Now, it just so happened that I recorded a presentation on timelines that was more or less identical to this one I made for my Timeline Tutorial using Camtasia. Having already made one presentation was helpful in the sense that I more or less knew what I wanted to say when I got put in front of a camera. More importantly, it gave me the chance to think about the relative advantages and disadvantages of both systems.
And there are plenty of disadvantages to the Accordent class capture system.
- In my mind, one of the main reasons to make a video recording of a class in which you use a presentation on a computer screen is to capture faithfully what you put on the screen. Unfortunately, because the Accordent only captures a smart board image once every second, the presentation side of things is not so much a video as a rapidly advancing slideshow. You can lose a lot of important information if you don't have a perfect capture of what's on the screen, as I learned in making the med school lecture, which used a PowerPoint presentation with a lot of movies. The value of watching the heart in action was lost as motion was eliminated. If a presenter is made aware of this limitation of the system, he or she can move the mouse and/or screen more slowly and compensate for this time delay. I think I actually did okay with this in my presentation, but there is a definite loss.
- Camtasia, on the other hand, captures exactly what is happening on the screen and does so at an adequate frame rate that the full motion of the mouse or videos your are displaying is preserved.
- The camera on the Accordent has a limited range in which it can recorded. This means that instead of calling it a "class capture" system, the Accordent should more properly be called a "lecturer capture" system. There are zoom and pan controls on the Crestron for the camera as well as 5 presets for the camera. But the range of the room that can be captured effectively is smaller than I would like. While recording myself, I had to mark where on the floor I could stand to be sure that I was within the camera frame. If someone else had been working with me, they could have used multiple camera angles. But the process for doing so is more complex than it should be: it requires watching a computer screen while simultaneously positioning the camera using the Crestron unit. Of course, the Crestron is touch-screen only so you have to look at it to use it. This results in shifting back and forth between two screens. Add to this the fact that the camera controls are on the herky-jerky side, and you have a situation in which the best production results from keeping the camera and the lecturer planted in one place.

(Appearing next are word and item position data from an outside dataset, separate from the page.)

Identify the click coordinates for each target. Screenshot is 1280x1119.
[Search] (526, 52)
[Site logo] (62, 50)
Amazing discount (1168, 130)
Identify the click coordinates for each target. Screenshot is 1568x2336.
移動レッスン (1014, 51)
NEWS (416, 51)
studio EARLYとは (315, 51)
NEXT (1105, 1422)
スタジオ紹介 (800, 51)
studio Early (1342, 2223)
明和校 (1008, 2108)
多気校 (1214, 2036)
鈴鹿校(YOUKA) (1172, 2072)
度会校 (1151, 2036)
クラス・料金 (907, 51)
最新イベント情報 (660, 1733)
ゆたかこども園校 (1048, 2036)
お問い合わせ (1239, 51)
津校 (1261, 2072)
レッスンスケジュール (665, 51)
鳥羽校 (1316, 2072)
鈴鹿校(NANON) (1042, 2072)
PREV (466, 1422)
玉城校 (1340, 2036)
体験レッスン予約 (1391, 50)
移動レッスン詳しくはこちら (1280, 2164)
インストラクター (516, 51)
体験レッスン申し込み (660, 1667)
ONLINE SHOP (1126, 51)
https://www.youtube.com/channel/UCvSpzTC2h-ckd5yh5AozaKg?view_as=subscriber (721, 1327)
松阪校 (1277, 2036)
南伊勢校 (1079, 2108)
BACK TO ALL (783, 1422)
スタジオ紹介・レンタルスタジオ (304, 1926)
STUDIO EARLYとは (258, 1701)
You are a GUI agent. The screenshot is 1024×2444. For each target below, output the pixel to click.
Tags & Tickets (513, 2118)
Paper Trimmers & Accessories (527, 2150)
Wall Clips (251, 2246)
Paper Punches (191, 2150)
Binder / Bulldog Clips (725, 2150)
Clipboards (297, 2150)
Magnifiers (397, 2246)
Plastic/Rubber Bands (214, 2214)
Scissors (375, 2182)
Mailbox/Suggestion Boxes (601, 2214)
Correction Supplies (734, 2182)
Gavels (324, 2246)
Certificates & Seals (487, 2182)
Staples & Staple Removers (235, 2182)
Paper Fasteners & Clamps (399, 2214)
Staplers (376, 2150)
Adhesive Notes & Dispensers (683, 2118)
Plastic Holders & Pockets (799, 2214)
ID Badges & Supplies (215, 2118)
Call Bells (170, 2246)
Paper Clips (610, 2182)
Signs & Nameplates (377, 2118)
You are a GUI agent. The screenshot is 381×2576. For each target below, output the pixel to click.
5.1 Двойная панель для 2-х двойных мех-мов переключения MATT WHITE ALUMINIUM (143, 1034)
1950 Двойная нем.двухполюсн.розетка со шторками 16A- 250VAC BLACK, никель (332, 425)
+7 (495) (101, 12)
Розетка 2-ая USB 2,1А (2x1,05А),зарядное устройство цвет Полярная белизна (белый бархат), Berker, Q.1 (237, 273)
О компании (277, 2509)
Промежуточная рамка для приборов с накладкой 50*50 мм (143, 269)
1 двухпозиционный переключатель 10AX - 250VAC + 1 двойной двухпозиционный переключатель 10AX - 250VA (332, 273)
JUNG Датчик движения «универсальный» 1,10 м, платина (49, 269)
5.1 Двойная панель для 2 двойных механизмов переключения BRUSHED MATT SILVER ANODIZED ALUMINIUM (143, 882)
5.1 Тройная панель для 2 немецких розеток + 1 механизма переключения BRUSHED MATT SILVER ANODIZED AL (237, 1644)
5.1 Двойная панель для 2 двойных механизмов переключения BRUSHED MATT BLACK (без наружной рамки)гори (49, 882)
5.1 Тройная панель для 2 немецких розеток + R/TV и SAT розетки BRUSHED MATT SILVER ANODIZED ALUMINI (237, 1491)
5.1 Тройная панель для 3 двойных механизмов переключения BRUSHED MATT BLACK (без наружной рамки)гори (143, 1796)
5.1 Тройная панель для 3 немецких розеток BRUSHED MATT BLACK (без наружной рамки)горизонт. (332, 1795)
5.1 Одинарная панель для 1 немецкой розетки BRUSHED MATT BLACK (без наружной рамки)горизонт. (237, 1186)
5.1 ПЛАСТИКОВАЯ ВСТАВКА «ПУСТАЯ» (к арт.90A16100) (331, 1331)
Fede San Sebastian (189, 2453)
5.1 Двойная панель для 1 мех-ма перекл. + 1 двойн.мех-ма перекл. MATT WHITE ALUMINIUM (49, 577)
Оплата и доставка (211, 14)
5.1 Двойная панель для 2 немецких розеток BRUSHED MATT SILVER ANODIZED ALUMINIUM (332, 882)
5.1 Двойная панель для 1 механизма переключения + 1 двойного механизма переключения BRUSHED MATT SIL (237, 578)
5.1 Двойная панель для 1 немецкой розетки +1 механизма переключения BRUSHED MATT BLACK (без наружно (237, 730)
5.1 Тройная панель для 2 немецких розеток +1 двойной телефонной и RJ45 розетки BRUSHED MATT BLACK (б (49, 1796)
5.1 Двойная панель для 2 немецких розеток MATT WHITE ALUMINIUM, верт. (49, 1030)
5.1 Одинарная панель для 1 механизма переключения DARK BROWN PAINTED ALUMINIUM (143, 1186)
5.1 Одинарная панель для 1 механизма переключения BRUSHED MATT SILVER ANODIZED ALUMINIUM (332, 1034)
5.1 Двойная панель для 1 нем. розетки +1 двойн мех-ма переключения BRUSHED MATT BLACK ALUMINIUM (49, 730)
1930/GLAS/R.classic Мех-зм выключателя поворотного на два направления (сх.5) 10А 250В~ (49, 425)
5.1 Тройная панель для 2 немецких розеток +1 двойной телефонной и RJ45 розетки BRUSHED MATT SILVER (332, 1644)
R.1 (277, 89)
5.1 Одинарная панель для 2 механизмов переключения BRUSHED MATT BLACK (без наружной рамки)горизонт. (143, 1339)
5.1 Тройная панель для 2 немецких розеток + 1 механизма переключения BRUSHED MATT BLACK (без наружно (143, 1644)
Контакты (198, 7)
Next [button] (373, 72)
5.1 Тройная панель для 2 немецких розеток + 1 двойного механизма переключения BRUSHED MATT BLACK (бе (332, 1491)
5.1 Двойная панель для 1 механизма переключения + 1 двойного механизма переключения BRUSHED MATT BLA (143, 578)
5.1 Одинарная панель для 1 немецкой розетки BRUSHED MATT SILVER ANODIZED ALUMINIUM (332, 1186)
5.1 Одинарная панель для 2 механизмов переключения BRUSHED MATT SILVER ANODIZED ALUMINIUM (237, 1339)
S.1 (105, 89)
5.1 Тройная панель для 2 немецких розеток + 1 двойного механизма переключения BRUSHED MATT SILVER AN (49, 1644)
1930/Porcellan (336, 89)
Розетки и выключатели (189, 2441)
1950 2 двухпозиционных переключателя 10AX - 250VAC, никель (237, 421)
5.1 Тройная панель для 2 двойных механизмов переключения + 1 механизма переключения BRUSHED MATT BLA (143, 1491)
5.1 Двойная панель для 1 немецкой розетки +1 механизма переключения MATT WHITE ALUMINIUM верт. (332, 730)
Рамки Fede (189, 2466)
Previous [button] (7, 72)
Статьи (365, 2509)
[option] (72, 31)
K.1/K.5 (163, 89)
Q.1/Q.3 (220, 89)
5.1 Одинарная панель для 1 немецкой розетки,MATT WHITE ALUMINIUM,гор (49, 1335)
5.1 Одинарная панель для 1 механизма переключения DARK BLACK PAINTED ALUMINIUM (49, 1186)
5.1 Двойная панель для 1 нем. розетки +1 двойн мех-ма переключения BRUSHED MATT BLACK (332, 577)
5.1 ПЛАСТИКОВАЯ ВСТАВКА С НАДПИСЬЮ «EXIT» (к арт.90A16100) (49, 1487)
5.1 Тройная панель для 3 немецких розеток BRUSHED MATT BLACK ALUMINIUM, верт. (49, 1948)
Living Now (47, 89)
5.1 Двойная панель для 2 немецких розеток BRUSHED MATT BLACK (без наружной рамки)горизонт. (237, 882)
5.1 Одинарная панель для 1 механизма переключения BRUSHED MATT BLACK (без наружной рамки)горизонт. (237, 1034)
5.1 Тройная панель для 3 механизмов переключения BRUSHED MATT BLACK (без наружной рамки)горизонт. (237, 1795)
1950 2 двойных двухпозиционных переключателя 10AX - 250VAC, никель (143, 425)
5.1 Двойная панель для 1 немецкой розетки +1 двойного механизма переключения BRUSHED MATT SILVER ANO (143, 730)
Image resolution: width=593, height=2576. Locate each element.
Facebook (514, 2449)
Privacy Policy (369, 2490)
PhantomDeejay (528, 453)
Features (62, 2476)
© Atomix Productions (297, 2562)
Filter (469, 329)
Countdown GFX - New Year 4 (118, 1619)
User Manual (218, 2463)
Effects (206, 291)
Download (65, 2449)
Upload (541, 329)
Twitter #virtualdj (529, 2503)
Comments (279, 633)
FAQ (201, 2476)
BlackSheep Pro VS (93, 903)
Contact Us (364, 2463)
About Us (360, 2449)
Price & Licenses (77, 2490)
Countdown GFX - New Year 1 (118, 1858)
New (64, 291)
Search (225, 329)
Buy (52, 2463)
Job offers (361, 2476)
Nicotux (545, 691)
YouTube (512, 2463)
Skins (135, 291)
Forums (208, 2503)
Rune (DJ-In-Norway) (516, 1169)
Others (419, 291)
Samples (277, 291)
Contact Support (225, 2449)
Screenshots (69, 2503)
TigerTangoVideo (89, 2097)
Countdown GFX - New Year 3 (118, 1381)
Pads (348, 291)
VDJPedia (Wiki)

- Of course, with Camtasia you are similarly rooted in one place if you want to record video of yourself as you're talking about what you're showing on a screen as you are dependent on a webcam.
- Still, in Camtasia I don't have to look away from the screen as I narrate what I'm talking about. This means that I can use a stationary mic and avoid similar problems.
- With Camtasia, on the other hand, when you hit "record" you are going immediately. Once you hit "stop," there's a bit of a lag as you wait for the encoding to wrap up. But it's nothing like the time required for the Accordent to wrap up its recording.
- Of course, Camtasia is explicitly designed to allow you to edit your screencasts. You can go back and rerecord your audio commentary. You can cut in title screens (you'll notice that I had to use PowerPoint for titles in my Accordent presentation), and zoom to different parts of the screen. And because you can use a webcam in conjunction with recording the screen, you can also have a recording of the speaker (albeit, seated at computer) that plays simultaneously with what you have captured on the screen.
Of course, the Accordent is a new tool. We're still trying to figure out how to best use it, what sorts of presentations play nice in the space, and how to get faculty and grad students to make use of it. Still, the gauntlet has been thrown and for the moment, I know which way I'm leaning.